Mark Wahlberg stars as Mike Williams, the head electrician on the doomed floating oil rig. His boss is Jimmy Harrell (Kurt Russell), who openly doubts the decision of BP executive Donald Vidrine (John Malkovich) to proceed with drilling despite concerns over whether or not the underwater site is stable. I don’t have to designate any spoiler alerts to report that things go south really fast when Jimmy’s concerns prove justified as a surge of mud pushes up through the drill pipe and sets of an eruption on the rig, resulting in massive explosions and fires. Most of the crew escapes, while 11 workers perish. Most of the film depicts the heroic efforts to save as many workers as possible and the worry of loved ones, like Mike Williams’ wife Felicia (Kate Hudson).

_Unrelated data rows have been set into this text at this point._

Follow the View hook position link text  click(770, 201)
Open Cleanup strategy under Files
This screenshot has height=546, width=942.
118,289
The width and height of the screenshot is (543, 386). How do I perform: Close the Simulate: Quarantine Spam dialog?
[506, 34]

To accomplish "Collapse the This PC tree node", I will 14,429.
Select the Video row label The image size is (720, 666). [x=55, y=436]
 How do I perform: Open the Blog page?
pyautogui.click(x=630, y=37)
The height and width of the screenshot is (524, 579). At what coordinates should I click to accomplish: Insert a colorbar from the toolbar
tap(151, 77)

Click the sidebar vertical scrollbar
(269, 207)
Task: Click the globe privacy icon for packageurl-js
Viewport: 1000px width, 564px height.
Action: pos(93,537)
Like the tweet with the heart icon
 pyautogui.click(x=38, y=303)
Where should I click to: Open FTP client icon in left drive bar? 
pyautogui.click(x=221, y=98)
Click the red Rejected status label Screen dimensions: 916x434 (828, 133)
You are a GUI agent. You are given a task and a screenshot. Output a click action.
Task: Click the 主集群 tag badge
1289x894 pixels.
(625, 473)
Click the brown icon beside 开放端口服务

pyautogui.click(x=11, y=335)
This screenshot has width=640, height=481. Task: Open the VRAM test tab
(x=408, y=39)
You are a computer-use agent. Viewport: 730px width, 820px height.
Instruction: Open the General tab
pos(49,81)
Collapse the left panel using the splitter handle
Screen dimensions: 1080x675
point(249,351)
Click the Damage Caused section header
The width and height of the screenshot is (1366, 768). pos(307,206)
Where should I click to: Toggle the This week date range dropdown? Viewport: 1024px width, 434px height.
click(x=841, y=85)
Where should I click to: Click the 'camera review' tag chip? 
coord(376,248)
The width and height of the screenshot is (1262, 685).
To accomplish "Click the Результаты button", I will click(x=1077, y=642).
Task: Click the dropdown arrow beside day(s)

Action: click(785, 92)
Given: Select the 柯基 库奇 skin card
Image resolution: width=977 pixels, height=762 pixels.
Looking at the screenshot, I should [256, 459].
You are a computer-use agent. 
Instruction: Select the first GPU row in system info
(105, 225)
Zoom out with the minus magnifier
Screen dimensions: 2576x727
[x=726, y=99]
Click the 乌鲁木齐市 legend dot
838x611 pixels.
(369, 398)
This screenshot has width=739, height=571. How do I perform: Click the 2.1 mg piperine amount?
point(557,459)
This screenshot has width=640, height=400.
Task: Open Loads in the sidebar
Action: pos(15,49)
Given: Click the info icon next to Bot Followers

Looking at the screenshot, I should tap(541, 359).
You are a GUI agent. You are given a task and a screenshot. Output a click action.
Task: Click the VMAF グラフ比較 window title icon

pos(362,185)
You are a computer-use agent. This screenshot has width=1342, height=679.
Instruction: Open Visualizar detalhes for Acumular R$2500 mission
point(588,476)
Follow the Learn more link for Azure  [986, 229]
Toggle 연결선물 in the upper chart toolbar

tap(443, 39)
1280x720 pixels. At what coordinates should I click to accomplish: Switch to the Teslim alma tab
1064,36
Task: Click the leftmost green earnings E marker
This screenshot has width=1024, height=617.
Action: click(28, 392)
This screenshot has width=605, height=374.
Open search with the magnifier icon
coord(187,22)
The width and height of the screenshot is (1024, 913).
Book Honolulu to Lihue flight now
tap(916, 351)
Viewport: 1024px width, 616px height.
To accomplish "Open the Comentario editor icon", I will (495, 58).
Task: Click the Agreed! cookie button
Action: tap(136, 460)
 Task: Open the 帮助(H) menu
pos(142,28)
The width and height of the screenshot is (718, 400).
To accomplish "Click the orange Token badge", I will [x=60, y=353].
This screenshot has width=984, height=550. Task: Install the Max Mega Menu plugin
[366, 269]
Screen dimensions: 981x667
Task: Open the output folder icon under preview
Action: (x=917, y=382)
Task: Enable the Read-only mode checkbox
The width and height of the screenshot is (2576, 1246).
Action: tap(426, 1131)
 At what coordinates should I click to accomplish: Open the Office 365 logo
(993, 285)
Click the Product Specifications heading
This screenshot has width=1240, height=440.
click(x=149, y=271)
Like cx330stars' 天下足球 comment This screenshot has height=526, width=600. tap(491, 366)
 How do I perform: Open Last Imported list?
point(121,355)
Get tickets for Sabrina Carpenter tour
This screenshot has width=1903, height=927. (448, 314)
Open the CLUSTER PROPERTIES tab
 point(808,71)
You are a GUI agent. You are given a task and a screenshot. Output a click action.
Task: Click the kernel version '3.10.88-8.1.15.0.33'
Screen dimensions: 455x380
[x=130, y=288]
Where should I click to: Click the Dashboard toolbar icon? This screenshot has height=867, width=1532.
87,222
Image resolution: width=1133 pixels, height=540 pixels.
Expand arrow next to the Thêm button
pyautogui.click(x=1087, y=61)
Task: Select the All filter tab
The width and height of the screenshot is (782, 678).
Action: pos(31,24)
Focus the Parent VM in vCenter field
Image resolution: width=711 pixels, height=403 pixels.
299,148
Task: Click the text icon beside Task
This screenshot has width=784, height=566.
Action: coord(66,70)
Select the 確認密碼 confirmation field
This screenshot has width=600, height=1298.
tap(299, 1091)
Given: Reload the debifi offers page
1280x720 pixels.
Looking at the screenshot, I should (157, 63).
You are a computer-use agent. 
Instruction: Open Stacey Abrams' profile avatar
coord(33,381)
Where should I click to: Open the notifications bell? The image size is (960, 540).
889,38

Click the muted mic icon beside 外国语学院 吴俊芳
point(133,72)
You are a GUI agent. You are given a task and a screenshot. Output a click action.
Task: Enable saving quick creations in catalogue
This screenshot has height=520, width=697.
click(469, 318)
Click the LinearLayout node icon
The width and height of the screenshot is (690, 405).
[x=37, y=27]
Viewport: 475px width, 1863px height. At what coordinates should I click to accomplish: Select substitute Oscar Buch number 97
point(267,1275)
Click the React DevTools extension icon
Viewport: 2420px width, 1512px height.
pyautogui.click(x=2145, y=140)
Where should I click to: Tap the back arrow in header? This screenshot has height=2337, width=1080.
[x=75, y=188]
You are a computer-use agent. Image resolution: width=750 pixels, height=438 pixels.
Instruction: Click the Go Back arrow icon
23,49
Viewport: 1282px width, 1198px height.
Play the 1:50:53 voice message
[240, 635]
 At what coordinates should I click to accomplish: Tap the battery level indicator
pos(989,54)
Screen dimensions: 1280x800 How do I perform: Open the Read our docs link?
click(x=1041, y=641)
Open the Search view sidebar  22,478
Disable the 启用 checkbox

Deepwater Horizon is a very good film, despite foreknowledge of the outcome. The action is intense and the special effects are incredible, which should keep most audiences on the edge of their seats.
One flaw to Peter Berg’s interpretation of the disaster is how he handles the aftermath of the explosion. Deepwater Horizon’s third act is a series of slow motion scenes depicting an air of heroism around the film’s protagonists, while shuttling the effects of the spill into a few postscripts just before the credits roll. It’s also somewhat suspicious that Berg, along the writing team of Michael Carnahan and Matthew Sand simplified the cause of the incident to Vidrine only, when in reality it was a series of errors by BP, TransOcean (the rig owner/operator) and engineers, all of who contributed to the disaster. If you’re going to depict recent history, you might want to get that part right. On the other hand, John Malkovich makes a much better villain than a committee of engineers.
If you don’t know much about the real events of Deepwater Horizon, this movie is definitely worth seeing. If you’re fully aware of the BP oil spill, then prepare to NOT be surprised.